_Task objective_.
Copy out every line of the data where the word "Agency" is found.
====== Material for the task
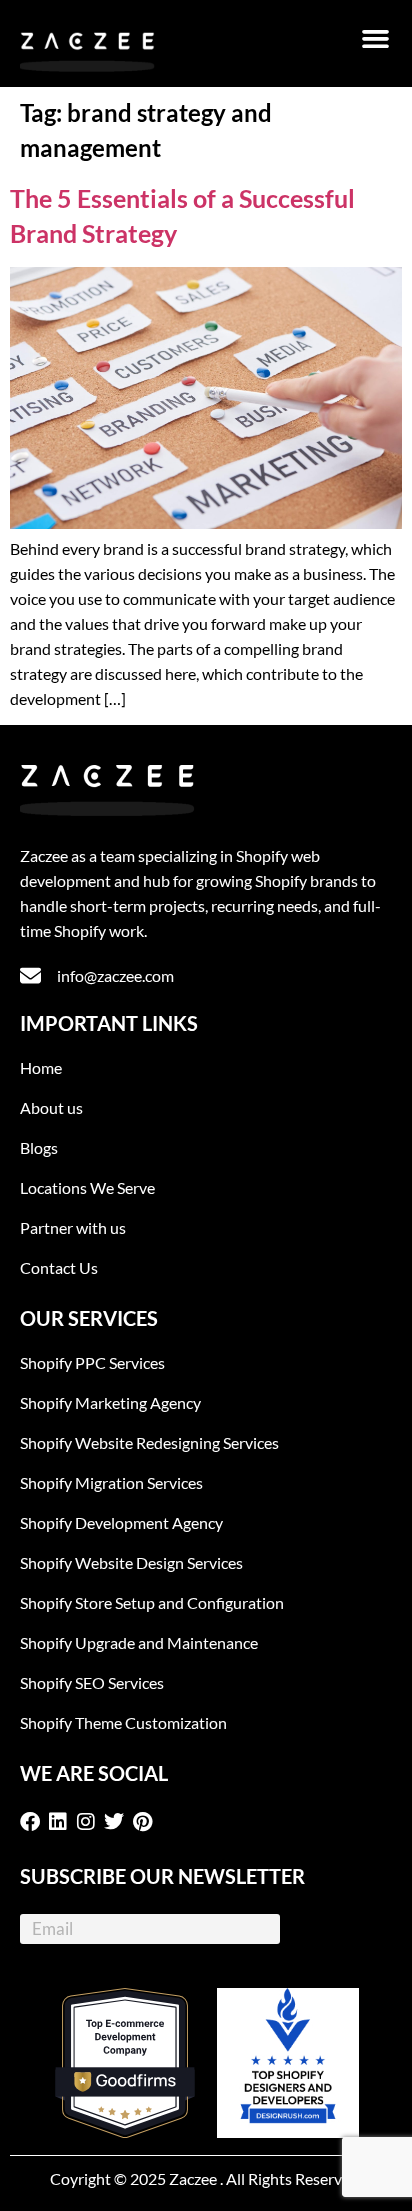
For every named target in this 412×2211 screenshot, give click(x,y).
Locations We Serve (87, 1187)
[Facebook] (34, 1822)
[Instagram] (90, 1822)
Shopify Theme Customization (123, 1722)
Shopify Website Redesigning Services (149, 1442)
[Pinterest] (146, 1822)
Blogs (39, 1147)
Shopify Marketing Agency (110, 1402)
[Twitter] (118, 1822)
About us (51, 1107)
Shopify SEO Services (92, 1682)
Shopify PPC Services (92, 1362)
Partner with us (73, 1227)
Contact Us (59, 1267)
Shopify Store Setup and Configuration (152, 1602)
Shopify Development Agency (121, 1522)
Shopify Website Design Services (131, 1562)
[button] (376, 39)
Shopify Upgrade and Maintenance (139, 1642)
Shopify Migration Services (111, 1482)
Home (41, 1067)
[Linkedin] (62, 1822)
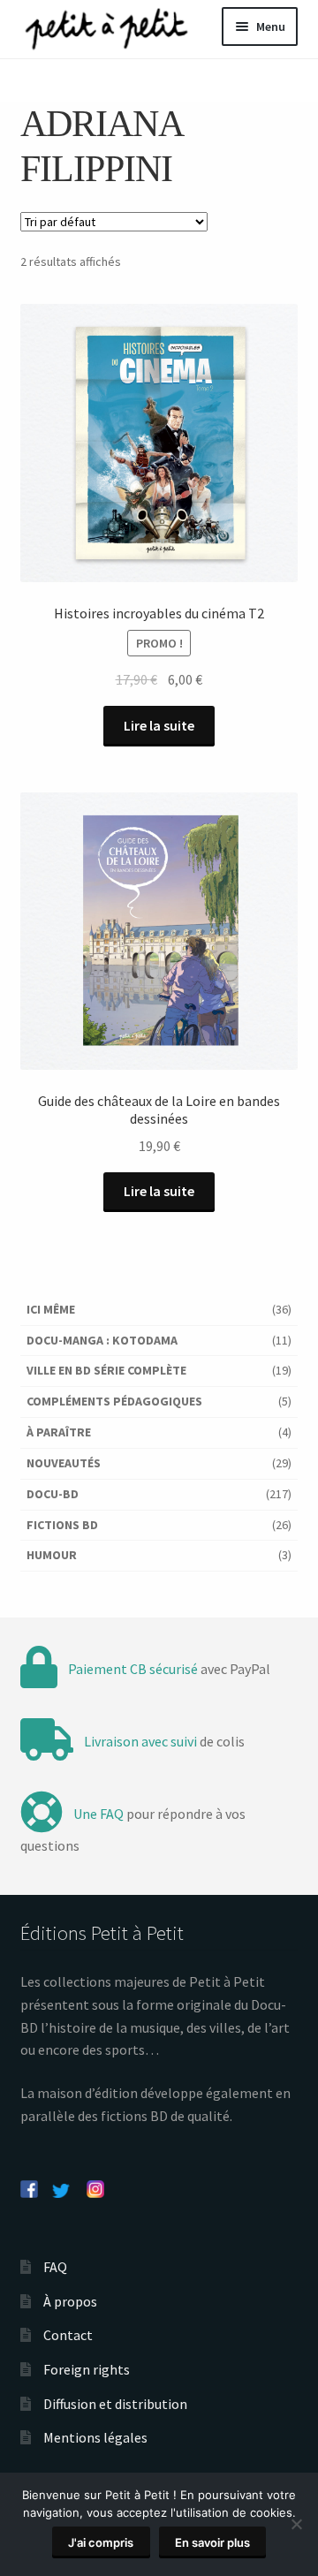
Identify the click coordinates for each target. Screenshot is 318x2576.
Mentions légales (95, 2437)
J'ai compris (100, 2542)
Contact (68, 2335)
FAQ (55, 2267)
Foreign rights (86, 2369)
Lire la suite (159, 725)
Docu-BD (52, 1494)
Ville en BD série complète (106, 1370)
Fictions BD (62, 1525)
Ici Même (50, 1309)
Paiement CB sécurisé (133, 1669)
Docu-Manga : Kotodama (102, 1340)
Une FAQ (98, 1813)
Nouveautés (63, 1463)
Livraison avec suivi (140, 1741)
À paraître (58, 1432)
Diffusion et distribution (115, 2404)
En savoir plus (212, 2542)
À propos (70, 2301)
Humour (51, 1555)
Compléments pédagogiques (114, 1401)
============
_The answer_.
Shopify Marketing Agency (110, 1402)
Shopify Development Agency (121, 1522)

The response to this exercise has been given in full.